* [Verilen alıntı]
____________
“Antroposen Sohbetler”de Utku Perktaş, “Ahraz”, “YerKuşAğı” ve “Doğa Defteri – Gündönümleri, Fırtınalar, Uçanlar, Çiçek Açanlar”ın yazarı Deniz Gezgin ile geçtiğimiz hafta başlayan sohbetini sürdürüyor ve bizleri doğanın zamanı, sessizliğin etiği ve mevsimlerin belleği üzerine derinlikli bir konuşmaya davet ediyor.
Satırbaşları:
- Duymak için dinlemek gerekiyor; ama insan kendi gürültüsünden sessizliği öğrenemiyor.
- Gerçekte yutulan şey doğa değil, hayatlarımız; yutulan biziz.
- Yıldızları göremediğimiz için yolumuzu kaybettik; göğün açıklığından mahrumuz.
- Ne zaman zaman oldu, ne de doğa doğa; insanın kurduğu zaman çizelgesi, bütün canlıların ritmini altüst etti.
- İnsanın doğayla barışması ancak geri çekilmesi, ayrıcalıklarını bırakması ve duyularını yeniden çağırmasıyla mümkün.
____________
* [Veri kümesi]
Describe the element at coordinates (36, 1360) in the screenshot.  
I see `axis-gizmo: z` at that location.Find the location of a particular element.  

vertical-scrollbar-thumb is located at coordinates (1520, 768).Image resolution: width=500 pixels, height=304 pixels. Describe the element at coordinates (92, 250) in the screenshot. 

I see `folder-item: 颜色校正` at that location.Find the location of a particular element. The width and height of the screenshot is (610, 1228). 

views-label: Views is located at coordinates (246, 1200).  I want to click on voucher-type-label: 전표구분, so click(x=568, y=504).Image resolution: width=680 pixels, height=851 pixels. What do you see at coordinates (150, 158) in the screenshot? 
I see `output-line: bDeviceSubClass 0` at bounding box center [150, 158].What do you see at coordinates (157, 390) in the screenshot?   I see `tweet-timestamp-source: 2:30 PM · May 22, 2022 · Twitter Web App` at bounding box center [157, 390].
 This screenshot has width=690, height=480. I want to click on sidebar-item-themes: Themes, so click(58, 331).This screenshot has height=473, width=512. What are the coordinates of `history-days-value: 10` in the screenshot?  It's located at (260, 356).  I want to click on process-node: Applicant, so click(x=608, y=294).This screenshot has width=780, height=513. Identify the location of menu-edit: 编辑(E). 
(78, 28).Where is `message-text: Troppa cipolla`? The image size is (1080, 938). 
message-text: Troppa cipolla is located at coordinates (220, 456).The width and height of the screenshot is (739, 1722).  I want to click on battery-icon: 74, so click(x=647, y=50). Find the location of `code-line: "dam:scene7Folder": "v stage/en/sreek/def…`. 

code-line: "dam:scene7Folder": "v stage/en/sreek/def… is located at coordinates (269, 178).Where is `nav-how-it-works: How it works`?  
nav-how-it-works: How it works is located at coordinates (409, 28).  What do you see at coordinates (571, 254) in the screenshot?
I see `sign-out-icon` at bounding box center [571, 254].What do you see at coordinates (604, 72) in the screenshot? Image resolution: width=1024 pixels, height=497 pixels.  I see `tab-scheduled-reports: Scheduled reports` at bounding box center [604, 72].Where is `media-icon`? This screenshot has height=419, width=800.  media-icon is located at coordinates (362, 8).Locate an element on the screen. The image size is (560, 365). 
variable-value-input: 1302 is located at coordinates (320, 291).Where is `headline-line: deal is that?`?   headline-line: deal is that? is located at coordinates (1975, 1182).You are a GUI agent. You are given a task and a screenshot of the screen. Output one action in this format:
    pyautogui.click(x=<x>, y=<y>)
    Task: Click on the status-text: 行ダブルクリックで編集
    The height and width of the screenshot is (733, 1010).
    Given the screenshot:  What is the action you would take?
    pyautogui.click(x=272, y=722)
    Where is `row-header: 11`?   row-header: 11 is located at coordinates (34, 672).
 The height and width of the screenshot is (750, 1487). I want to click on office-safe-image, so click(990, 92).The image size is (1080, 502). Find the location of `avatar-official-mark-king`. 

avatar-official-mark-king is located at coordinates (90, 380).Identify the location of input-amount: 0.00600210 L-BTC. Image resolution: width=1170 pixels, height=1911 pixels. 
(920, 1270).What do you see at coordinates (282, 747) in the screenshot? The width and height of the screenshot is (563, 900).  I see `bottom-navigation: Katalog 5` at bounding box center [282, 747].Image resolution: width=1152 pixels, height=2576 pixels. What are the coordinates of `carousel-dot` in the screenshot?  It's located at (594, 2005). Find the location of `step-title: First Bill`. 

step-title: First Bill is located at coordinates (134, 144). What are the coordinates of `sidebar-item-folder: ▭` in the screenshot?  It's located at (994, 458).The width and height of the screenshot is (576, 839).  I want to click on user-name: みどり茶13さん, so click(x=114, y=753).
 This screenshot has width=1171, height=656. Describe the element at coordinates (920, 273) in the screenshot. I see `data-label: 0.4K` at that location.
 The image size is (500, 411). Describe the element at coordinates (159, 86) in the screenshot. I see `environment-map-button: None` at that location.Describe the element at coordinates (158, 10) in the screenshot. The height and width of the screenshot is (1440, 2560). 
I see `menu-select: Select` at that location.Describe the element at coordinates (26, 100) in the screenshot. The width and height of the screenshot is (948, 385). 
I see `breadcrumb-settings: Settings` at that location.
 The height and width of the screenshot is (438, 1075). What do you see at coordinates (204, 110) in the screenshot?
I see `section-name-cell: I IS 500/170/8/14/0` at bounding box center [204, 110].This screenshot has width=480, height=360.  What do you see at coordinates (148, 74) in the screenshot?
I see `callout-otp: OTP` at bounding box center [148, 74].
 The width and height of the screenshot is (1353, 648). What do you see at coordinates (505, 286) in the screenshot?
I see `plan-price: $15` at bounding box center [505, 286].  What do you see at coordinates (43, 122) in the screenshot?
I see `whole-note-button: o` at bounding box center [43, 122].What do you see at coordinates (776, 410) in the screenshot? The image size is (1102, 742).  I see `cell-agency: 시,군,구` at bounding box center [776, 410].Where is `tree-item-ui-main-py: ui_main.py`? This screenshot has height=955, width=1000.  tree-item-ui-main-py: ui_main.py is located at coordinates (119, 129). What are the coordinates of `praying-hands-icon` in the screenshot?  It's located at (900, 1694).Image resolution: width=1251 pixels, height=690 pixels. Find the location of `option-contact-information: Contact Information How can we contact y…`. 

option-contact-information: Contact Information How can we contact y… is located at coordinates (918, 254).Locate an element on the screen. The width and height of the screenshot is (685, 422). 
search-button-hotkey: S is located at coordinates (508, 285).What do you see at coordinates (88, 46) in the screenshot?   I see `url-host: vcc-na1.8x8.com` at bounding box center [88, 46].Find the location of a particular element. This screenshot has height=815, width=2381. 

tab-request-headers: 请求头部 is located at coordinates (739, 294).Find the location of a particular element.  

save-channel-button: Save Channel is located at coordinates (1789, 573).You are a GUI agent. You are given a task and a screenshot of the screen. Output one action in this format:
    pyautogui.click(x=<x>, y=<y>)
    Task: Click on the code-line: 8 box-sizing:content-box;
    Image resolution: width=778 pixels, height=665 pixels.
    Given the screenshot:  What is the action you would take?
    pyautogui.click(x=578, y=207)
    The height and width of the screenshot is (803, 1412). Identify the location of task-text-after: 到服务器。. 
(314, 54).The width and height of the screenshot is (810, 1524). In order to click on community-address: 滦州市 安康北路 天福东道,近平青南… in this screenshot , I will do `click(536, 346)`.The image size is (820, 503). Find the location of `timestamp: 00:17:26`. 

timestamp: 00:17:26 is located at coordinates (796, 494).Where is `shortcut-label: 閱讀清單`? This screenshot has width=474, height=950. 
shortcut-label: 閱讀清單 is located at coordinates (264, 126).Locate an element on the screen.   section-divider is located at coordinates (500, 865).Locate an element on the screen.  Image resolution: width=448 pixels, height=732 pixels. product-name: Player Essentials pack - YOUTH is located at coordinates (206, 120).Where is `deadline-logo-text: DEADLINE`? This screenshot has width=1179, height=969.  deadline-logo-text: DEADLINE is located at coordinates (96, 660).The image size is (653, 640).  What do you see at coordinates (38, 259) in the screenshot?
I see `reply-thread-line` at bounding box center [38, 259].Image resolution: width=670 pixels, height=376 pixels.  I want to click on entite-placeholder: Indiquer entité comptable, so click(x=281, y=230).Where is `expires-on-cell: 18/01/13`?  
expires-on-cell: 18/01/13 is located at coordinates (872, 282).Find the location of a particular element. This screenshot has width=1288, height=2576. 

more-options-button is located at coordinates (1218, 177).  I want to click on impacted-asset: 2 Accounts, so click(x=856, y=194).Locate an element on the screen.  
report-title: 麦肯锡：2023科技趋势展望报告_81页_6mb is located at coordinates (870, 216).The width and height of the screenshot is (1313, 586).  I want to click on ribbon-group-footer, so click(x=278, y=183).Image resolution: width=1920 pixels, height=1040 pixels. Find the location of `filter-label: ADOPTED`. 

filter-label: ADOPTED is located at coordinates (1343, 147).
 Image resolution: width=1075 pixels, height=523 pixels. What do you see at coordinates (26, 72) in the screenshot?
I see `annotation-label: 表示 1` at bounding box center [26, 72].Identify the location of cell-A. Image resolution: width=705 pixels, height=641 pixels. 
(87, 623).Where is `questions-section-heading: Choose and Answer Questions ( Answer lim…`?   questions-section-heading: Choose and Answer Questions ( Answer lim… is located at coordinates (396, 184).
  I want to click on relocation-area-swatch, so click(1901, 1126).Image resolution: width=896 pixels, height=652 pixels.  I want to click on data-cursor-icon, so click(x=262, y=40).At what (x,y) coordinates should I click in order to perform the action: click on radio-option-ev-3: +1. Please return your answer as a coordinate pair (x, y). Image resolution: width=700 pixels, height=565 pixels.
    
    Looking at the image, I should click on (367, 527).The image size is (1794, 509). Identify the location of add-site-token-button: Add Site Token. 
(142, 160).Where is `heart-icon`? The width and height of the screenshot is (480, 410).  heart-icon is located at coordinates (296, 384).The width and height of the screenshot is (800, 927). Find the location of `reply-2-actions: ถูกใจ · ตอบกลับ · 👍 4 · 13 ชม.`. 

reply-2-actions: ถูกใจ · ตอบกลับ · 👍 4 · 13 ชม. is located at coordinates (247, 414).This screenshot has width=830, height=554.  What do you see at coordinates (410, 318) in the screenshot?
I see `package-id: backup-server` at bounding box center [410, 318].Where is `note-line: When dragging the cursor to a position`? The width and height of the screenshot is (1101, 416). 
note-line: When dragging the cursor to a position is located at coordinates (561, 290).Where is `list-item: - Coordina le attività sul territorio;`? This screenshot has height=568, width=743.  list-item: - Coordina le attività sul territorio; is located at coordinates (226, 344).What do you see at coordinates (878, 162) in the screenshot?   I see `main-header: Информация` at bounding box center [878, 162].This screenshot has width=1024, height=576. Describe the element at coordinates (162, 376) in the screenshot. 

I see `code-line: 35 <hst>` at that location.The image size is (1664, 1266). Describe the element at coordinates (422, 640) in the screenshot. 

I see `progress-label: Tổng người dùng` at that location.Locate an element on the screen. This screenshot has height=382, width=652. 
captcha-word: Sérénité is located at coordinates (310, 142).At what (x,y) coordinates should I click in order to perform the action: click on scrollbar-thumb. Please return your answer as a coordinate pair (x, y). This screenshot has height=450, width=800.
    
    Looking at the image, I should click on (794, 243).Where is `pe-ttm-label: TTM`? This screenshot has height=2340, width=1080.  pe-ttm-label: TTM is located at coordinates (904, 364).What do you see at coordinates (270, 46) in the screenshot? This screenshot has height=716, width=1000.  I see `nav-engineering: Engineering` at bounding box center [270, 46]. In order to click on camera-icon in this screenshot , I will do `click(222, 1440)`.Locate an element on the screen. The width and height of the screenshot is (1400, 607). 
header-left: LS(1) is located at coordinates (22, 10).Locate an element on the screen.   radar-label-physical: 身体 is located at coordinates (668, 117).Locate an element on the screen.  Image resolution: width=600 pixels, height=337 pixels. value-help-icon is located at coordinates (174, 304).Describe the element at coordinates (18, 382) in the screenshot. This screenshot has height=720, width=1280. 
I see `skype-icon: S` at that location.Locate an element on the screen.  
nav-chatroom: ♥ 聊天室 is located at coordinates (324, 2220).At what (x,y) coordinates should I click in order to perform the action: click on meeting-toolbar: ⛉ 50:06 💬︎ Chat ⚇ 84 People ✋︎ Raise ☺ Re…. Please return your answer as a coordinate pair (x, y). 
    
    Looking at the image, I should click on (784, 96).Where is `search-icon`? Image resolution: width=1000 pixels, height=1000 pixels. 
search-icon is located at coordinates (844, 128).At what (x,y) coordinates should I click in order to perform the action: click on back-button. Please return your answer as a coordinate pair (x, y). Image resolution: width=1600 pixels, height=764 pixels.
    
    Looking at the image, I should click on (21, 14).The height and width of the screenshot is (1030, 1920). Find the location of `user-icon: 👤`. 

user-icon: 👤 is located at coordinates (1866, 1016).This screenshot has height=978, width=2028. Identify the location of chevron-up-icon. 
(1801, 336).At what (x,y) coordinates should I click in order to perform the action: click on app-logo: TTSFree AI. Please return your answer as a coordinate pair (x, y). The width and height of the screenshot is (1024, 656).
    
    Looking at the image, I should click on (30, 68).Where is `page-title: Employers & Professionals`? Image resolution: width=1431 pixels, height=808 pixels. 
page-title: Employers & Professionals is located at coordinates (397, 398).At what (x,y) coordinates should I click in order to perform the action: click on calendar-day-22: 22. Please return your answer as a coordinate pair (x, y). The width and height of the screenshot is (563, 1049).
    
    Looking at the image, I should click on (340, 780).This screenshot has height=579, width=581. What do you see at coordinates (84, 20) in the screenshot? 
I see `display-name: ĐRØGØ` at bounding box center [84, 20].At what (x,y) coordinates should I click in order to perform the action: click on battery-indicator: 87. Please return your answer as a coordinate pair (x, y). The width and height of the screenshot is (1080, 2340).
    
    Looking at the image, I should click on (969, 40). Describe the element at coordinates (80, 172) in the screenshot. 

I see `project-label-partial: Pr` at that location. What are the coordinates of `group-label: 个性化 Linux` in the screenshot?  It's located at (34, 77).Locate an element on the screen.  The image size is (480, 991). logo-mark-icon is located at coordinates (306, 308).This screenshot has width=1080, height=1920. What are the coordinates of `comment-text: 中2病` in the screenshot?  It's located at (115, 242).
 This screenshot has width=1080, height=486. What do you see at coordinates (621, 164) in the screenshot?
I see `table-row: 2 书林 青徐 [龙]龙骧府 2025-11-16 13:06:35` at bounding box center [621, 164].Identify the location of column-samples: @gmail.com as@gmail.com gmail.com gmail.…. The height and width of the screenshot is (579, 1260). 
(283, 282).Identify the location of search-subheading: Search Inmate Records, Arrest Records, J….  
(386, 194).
____________
* [Görev A] Söyleşi metnine göre Utku Perktaş sohbetini hangi yazarla sürdürüyor?
* [Görev B] Söyleşi metnini "- Yıldızları göremediğimiz" ifadesinden başlayıp "yeniden çağırmasıyla mümkün." ifadesi de dahil olmak üzere hiçbir değişiklik yapmadan yazıya geçirin.

* [Yazılı yanıt A] Deniz Gezgin ile.

* [Yazılı yanıt B]
- Yıldızları göremediğimiz için yolumuzu kaybettik; göğün açıklığından mahrumuz.
- Ne zaman zaman oldu, ne de doğa doğa; insanın kurduğu zaman çizelgesi, bütün canlıların ritmini altüst etti.
- İnsanın doğayla barışması ancak geri çekilmesi, ayrıcalıklarını bırakması ve duyularını yeniden çağırmasıyla mümkün.